Children are learning about their history and culture as well as learning how hard work and practice pays off. They’re reviving their local culture, and finding meaning in it as the youngest generation of their people.

Gardening

Anis’ home is a place of clean, cultivated beauty. Bright green leaves and delicate pink and orange flowers border the side of their home. Gardening is Maisha’s passion, and she shares it with her children.

Anis waters his mother’s flower bed in front of their house while Daris waits for his turn to use the hose.
Anis shows Nada how to hold one of their family’s chickens. Because of their chickens, they no longer have to buy eggs — a staple in their everyday diet.

As the community support group dismantles and families leave for home on their motorbikes, Anis and his brother and sister begin their favorite chore: gardening. They turn on the hose, and 5-year-old Nada picks up her red plastic watering can. They walk through the lemongrass, green beans, peppers, carrots, banana trees and herbs.

Before Maisha began her garden, their family had to spend much of their small income on fresh fruits and vegetables from the market. But with the garden, and the ducks and chickens they raise on this same property, now they grow almost all of their own food.

“They have fun working together,” Maisha says about her children. “They have a fun time and learn to be responsible. They even have their own savings from selling vegetables at the market.”

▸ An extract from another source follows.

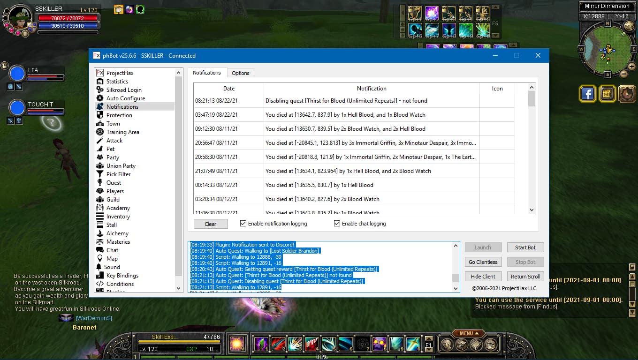Select the Protection shield icon

point(99,115)
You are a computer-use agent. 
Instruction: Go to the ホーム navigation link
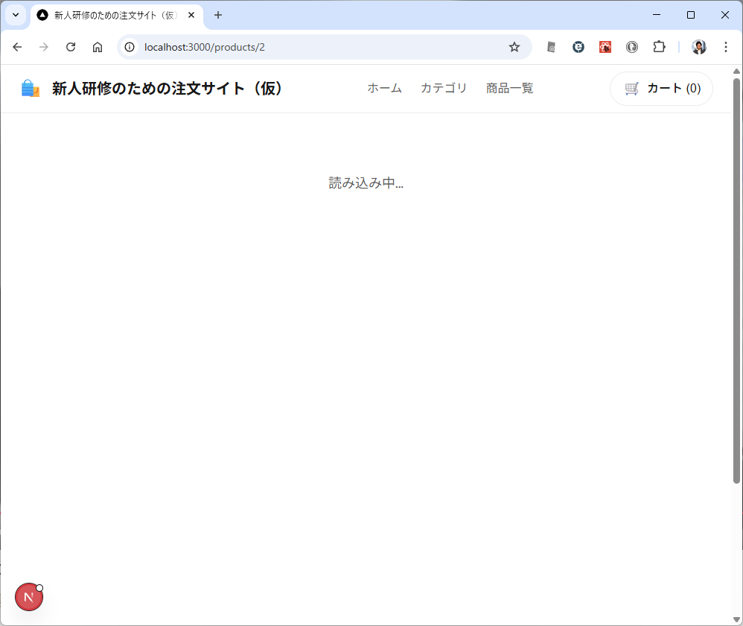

It’s like their garden symbolizes how Anis’ family is doing now: healthy, well cared for, thriving.

“I have learned that gardening is good for both physical and emotional health,” Maisha says. And she is passing this knowledge and health along to her children.

Because They Know How to Fish

When the watering is done for the day, the children sit on their bamboo slatted porch and finish their homework in the receding evening light. Anis works on spelling and Nada proudly shows her drawings from preschool — she recently won her school’s coloring contest.

Together, Anis’ family has reached a state of stability and self-sufficiency.

They know that working hard in school will pay off later, and they are proud of their work.

Maisha says that no matter what they become, she hopes they find a good occupation, and maybe even attend a university someday. Like the other mothers in their community, higher education is one of her primary concerns, and what she hopes is the result of all of their savings. And with continued dedication in their savings and help from their Holt sponsors, someday, higher education just might be an option.

What does Anis dream of becoming someday? “A pilot,” he says. This is Daris’ dream as well. “I want to fly!” he says. Nada first answers that she’d like to grow up to be a passenger in her brother’s airplanes. Maisha laughs and tell us that she normally says she would like to be a teacher. Maybe someday, she can be both of these things.